Start of Passage provided

Nine months in Taupo.
Restless. I suppose we are all inclined to self-criticism; I should have done this or seen that, should have saved more money, should have spoken to that person but in the end I guess that we do what we do.
The spring came through the winter and we were stir crazy. So we went south. Traversing the ‘Forgotten Highway’ out of Taumarunui.
North Island countryside follows a certain pattern, one largely laid down by its hugely explosive volcanic past; sharp, angular grassy hills in jagged rows.
This was a journey between two volcanos. Mount Ruapehu, the irregular giant at the end of Lake Taupo and the heart of the North, to the uniform, neater cone of Mount Taranaki, guarding the southwest coastline and looking out to the brutal Tasman sea.
The Forgotten highway cuts through the central plateau linking Stratford and New Plymouth to Taumarunui. It is a long, old road carving through precipitous gorges and the ubiquitous farmlands and then, suddenly, it ends and the landscape becomes flat as the fertile plains emanating out from the nearly symmetrical Mount Taranaki are reached.

End of Passage provided

> _Task details_: Resume the account of the drive south along the Forgotten Highway, starting right after its final sentence.

Start of Extracted information

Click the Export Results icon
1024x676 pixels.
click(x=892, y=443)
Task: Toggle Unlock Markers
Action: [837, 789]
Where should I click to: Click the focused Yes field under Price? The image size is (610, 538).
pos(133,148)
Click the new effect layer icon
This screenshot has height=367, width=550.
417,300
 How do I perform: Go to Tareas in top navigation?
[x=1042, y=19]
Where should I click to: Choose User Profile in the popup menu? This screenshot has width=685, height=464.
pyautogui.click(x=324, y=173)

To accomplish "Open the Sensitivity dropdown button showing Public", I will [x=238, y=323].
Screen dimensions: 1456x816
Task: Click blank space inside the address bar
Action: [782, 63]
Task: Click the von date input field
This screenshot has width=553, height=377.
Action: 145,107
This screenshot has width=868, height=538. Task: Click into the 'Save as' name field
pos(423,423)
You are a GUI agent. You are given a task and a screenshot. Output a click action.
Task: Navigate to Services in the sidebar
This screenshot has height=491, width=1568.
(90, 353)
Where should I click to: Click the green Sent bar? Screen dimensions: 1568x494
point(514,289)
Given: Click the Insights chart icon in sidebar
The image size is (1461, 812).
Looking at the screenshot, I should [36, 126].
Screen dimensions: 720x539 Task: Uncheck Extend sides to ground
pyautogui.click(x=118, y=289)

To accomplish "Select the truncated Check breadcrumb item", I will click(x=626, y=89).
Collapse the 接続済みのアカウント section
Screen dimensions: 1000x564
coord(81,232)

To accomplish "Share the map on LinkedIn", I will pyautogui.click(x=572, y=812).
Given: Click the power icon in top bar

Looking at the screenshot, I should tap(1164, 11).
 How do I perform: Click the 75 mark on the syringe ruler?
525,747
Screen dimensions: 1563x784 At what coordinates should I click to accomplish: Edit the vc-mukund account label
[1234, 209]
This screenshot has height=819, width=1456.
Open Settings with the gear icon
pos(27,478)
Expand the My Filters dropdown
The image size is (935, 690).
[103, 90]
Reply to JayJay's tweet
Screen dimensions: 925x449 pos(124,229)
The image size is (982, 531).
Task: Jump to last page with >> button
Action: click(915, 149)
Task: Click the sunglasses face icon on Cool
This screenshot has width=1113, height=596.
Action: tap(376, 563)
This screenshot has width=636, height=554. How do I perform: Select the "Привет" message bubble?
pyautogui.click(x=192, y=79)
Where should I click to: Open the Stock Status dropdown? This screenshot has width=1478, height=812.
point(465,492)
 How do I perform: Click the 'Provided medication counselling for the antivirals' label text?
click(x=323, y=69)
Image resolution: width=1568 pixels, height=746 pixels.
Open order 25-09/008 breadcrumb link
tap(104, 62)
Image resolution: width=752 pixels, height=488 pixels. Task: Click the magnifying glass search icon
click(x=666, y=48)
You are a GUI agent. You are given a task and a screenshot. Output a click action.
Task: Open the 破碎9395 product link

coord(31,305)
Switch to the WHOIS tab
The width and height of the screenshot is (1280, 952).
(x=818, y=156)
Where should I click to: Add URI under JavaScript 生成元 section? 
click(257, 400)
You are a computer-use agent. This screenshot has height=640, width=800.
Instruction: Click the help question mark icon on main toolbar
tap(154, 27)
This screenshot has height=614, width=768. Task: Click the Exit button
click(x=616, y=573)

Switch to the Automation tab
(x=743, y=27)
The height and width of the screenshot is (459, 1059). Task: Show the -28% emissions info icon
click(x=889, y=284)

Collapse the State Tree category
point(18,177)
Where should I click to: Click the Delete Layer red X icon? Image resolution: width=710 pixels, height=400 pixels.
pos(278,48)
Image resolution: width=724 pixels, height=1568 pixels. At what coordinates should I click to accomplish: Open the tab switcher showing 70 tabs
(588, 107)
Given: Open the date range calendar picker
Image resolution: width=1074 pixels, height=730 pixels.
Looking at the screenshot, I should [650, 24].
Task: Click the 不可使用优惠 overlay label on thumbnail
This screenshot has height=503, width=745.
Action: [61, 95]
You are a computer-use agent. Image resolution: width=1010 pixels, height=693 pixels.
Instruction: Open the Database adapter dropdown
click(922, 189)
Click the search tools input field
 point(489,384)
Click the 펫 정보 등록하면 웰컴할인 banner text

End of Extracted information

> _Result of this task_:
And so New Plymouth, a coastal city with a definitive beachy vibe, interspersed with some colonial architecture and modern glass shopping centres. A small shiny, bright city. Like the air here.
New Plymouth is so named due to it being here that the first landfalls of the West Country settlers were made. Mount Taranaki would have been the first thing that met their eyes as they neared this part of Land of the Long White Cloud. An alien sight to the people used to the relatively gentle hills of home, although the battered coastline around the south-western cape called to mind immediately areas of North Cornwall around Treyarnon, Trevose and Harlyn so perhaps it also did to the first Cornishmen on the William Bryan.
The ‘settlement’, incidentally, did not go well. Heavily affected by famine, disease, mutual distrust and eventual war with the local Maori Iwi. Taranaki is sacred in Maori lore and the surrounding plains were relatively densely populated by the Maori during European colonisation so conflict was inevitable
Mount Taranaki is a startling sight, magnetic, I had to force myself to keep my eyes on the road as the clouds lifted from the summit.
The Surf Highway follows the hemispherical coast and the coast circles the mountain. From the air the peculiar landscape is made obvious.
The odd green circle is the National Park boundary, where the native bush starts and the fertile, artificial farmland – mainly dairy – ends.
These mountains have a certain mystique about them I find, being so singular and dominant. I can perfectly understand why Maori legend personifies them into separate quarrelling entities, ancient god-like beings, a conceptualisation brought all the more sharply into focus when their latent geophysical power is taken into account.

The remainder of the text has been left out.